请逐字复述下面这篇关于Dynamo一致性哈希的文档，从头到尾完整照录，不做任何改动。

- **文档**
——————

Dynamo使用一致性hash来实现partition and replication，从而达到高扩展和高可用。在实现上，对经典一致性hash进行了一些优化，本文尝试予以解释。
One of the key design requirements for Dynamo is that it must scale incrementally. This requires a mechanism to dynamically partition the data over the set of nodes (i.e., storage hosts) in the system. Dynamo’s partitioning scheme relies on consistent hashing to distribute the load across multiple storage hosts. In consistent hashing , the output range of a hash function is treated as a fixed circular space or “ring” (i.e. the largest hash value wraps around to the smallest hash value). Each node in the system is assigned a random value within this space which represents its “position” on the ring. Each data item identified by a key is assigned to a node by hashing the data item’s key to yield its position on the ring, and then walking the ring clockwise to find the first node with a position larger than the item’s position.

——————

- **数据摘录**
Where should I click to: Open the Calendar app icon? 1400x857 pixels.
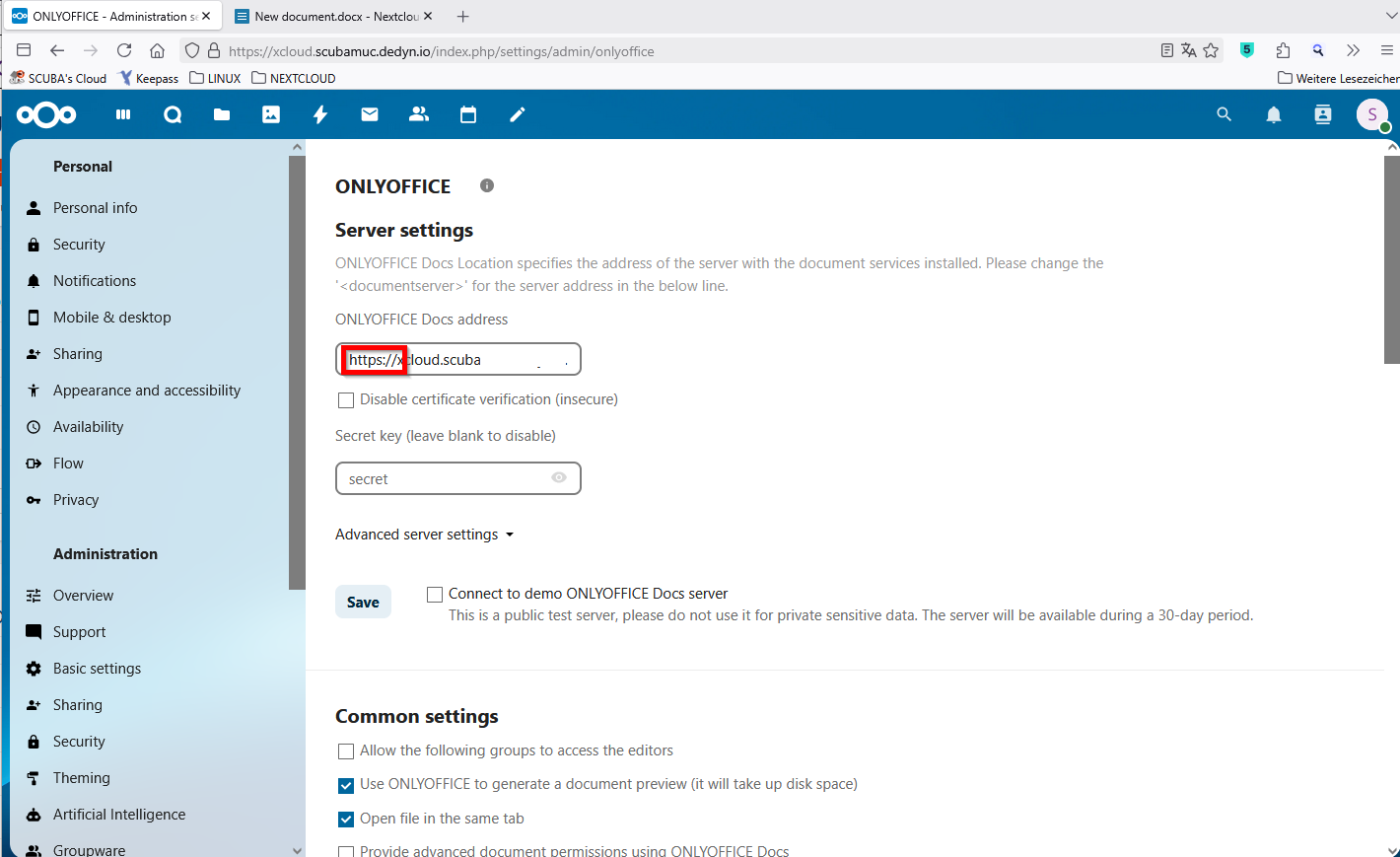pos(468,115)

——————

- **完整答案**
Dynamo使用一致性hash来实现partition and replication，从而达到高扩展和高可用。在实现上，对经典一致性hash进行了一些优化，本文尝试予以解释。
One of the key design requirements for Dynamo is that it must scale incrementally. This requires a mechanism to dynamically partition the data over the set of nodes (i.e., storage hosts) in the system. Dynamo’s partitioning scheme relies on consistent hashing to distribute the load across multiple storage hosts. In consistent hashing , the output range of a hash function is treated as a fixed circular space or “ring” (i.e. the largest hash value wraps around to the smallest hash value). Each node in the system is assigned a random value within this space which represents its “position” on the ring. Each data item identified by a key is assigned to a node by hashing the data item’s key to yield its position on the ring, and then walking the ring clockwise to find the first node with a position larger than the item’s position.